Writer Chris Claremont was recently at New York Comic-Con on the Marvel Comics panel for the announcement of a new X-Men title he’ll be tackling. During a discussion about Stan Lee’s legacy and the MCU films inspired by him that’ve enjoyed such tremendous success at the box office, the comic book legend was all praise. But he had this stinging criticism to offer on Fox’s X-Men series:

“I wish they’d gotten my films right,”

Though that may sound a bit harsh, Claremont is certainly in a position to comment on Fox’s poor handling of the franchise. After he was hired as the head writer by Marvel on their then hugely underperforming B-class comic title, Uncanny X-Men, back in 1975, Claremont turned things around drastically and the series achieved success like never before, becoming one of Marvel’s most beloved comics.

Claremont is credited for turning the entire property around, introducing sophisticated narratives and complicated philosophical underpinnings to the world of the X-Men while also creating iconic characters like Rogue, Phoenix, Psylocke, Emma Frost and many more.

Talking about his latest title for the X-Men comics, he had this to say:

“The irony is that Bill’s and my first reaction when we got the invitation…was to immediately ask for more pages. From my perspective as a writer, and from Bill’s perspective as an artist, we could have slammed this out of the park two or three different ways, but for me, if you have a visual talent like Bill and a serious concept such as the New Mutants, I would say you hit for the fences.”
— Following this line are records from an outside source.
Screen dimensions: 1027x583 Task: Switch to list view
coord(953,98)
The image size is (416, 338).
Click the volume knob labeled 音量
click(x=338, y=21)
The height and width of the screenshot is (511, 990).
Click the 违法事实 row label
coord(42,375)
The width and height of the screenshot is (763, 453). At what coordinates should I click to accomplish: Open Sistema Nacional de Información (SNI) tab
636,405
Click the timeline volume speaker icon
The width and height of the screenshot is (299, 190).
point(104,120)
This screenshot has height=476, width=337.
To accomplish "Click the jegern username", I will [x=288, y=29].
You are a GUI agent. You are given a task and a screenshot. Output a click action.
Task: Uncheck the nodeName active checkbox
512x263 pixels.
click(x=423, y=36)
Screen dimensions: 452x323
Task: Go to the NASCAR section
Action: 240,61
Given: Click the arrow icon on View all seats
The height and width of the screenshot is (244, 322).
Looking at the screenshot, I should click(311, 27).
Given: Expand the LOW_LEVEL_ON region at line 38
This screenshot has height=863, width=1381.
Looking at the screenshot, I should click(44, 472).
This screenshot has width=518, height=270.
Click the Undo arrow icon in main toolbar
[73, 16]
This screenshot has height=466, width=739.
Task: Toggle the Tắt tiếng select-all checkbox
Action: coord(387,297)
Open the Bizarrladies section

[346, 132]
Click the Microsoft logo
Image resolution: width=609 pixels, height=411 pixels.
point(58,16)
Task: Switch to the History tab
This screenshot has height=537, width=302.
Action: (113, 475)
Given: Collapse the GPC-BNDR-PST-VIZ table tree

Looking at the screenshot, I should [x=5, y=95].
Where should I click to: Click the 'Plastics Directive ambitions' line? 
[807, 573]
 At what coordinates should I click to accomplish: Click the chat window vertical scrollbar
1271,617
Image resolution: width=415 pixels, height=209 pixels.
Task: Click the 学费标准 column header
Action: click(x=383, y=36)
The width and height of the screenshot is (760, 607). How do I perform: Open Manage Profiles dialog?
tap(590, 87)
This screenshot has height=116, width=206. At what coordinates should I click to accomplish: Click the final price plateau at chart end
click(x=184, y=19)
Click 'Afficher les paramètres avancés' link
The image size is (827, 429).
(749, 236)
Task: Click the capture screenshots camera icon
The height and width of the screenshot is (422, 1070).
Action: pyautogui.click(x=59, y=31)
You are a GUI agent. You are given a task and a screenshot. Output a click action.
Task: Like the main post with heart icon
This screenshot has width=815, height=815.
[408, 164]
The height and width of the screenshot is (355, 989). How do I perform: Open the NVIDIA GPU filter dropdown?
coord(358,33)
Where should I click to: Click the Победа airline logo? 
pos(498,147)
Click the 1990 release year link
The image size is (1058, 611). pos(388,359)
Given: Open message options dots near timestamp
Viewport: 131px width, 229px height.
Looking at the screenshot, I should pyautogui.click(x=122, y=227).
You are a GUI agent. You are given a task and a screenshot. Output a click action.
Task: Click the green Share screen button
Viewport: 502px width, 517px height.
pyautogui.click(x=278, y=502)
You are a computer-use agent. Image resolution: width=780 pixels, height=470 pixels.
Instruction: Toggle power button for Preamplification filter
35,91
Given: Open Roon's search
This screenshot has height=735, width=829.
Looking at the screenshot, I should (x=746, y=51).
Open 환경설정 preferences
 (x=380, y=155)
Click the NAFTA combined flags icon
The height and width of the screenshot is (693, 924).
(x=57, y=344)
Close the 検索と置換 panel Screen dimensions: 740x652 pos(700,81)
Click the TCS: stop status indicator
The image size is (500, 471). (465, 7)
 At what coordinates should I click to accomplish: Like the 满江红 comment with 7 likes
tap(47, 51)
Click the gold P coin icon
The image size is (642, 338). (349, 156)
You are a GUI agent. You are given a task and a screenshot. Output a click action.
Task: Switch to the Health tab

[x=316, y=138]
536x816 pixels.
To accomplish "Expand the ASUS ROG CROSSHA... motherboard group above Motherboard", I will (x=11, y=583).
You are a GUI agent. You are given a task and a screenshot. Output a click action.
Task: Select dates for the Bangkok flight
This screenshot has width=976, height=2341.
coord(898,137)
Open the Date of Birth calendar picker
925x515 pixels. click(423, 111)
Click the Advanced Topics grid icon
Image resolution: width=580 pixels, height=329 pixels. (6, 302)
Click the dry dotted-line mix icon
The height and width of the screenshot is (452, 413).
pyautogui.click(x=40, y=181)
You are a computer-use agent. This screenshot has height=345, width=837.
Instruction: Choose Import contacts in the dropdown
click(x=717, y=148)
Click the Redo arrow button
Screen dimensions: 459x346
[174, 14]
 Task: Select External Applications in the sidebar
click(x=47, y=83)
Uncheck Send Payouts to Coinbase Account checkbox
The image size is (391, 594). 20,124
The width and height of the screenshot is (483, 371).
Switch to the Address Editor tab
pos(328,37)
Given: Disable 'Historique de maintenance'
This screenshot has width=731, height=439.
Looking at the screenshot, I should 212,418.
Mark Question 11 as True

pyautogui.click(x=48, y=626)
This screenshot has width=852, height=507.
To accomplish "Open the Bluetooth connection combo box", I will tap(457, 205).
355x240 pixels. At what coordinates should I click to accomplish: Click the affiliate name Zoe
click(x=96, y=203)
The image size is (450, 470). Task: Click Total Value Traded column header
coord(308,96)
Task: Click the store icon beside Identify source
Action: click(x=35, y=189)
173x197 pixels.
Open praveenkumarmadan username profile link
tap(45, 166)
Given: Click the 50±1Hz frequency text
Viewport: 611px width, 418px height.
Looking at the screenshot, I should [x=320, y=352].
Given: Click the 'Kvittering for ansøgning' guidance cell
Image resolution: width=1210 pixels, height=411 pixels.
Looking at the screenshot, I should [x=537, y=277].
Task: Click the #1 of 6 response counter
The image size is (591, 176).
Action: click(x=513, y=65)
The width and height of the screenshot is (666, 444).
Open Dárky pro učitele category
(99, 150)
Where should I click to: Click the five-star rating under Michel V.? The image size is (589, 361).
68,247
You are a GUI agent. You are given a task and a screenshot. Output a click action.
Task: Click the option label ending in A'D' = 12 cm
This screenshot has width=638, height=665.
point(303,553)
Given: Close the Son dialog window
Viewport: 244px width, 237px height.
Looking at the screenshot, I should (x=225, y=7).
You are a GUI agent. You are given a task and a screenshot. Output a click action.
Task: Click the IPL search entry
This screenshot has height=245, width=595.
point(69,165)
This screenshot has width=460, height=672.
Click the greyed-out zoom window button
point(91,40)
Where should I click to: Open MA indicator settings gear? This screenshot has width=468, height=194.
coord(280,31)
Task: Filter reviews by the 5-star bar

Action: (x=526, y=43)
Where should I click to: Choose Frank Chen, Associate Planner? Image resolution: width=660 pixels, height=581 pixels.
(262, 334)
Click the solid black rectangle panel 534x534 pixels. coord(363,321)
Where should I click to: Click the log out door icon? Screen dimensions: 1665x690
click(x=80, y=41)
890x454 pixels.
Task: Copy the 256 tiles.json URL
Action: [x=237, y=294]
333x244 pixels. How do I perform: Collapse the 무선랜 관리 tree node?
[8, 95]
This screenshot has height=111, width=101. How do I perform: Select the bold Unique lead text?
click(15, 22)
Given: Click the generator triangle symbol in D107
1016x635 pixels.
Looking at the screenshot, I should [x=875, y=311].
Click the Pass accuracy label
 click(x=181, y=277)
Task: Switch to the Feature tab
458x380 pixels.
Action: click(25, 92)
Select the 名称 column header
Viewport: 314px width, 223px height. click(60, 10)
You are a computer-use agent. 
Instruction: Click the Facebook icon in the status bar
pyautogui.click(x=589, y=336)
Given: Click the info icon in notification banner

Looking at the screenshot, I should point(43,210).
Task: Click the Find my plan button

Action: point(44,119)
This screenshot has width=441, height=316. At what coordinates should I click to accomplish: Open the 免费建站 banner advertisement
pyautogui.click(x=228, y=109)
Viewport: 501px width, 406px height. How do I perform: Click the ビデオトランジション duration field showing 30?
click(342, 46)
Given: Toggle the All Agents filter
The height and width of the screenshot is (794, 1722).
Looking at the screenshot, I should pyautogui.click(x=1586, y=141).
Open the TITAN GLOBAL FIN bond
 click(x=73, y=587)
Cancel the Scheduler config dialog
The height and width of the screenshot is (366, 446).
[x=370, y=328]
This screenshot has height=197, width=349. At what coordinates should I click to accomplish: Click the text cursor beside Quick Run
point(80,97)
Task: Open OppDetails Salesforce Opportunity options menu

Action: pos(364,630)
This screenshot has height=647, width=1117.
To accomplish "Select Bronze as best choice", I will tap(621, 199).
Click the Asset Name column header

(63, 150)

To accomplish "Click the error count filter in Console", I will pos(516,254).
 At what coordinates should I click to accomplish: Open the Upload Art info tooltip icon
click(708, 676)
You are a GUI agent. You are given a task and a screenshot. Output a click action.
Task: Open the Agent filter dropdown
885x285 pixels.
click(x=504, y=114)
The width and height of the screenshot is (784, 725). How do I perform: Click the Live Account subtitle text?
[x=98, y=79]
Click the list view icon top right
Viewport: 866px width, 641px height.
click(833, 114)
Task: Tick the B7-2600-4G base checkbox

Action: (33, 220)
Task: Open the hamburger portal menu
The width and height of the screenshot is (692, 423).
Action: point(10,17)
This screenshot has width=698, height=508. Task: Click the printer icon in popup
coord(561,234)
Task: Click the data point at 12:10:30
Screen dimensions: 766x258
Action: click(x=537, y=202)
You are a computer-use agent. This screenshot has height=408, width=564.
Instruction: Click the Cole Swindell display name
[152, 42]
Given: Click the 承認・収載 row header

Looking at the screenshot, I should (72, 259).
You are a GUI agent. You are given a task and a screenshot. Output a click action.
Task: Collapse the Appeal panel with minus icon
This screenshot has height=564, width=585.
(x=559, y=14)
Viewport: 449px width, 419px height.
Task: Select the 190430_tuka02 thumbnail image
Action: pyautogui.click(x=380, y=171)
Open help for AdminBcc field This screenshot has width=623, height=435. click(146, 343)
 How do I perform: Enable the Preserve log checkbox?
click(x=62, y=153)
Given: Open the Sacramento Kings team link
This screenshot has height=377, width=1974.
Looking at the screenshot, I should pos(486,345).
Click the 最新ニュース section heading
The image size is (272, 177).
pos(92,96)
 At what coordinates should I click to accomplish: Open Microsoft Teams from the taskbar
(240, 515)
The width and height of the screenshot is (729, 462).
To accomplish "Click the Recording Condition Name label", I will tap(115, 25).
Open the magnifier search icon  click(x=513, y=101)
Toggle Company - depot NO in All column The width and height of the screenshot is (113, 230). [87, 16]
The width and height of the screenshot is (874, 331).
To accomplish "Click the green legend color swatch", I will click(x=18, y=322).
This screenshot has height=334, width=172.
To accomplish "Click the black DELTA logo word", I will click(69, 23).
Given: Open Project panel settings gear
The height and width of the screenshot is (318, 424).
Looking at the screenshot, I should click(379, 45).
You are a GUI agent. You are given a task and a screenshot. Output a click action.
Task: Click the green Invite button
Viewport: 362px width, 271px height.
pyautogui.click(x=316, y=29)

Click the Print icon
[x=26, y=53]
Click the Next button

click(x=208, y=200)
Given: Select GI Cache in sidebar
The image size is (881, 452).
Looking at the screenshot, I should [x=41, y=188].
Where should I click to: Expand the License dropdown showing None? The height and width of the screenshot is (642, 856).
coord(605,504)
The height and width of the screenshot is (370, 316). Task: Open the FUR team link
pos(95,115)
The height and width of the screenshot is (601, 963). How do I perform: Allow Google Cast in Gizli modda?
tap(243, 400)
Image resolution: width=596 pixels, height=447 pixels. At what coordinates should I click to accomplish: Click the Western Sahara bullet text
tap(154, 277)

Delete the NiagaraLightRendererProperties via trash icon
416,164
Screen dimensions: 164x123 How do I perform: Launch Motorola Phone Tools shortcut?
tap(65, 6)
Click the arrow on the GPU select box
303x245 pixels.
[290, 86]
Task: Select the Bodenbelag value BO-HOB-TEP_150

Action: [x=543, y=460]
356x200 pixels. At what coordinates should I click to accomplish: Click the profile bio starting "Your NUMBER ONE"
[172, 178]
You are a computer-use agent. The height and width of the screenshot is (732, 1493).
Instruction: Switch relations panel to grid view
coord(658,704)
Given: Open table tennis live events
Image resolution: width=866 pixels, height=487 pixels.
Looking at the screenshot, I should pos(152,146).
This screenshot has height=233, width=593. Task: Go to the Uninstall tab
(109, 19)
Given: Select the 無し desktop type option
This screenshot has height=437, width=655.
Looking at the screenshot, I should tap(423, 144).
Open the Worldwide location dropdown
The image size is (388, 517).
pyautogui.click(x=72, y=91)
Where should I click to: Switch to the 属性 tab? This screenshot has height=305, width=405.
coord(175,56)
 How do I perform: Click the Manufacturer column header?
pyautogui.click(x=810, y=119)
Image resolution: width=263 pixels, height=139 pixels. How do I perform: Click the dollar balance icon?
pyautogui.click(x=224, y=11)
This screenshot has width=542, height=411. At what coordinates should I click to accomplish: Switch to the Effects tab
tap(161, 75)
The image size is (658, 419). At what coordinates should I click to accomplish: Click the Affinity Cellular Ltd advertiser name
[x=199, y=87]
“When you’re working with a visual creator as gifted and as outrageous as Bill is, it’s hard to pick a specific moment and say ‘That’s it. Because I can guarantee that the next panel, the next page will come up with a moment that’s even more enticing but in a totally different direction.”

So, if anyone’s earned the right to comment on the direction taken by the X-Men movies, it’s Claremont. It’s not difficult to understand his dislike for the films, either, especially given that the last few installments were both critically panned and also failed at the box-office. While the X-Men enjoyed success with the first two movies, the derailment of the narrative began with the poorly received Last Stand.

A soft reboot of sorts was achieved with X-Men: First Class, with a certain degree of success, but it wasn’t long before that series also suffered audience fatigue, with the latest offering in the franchise, Dark Phoenix getting the worst reviews yet despite it being Fox’s second attempt at adapting the saga of the same name for the big screen.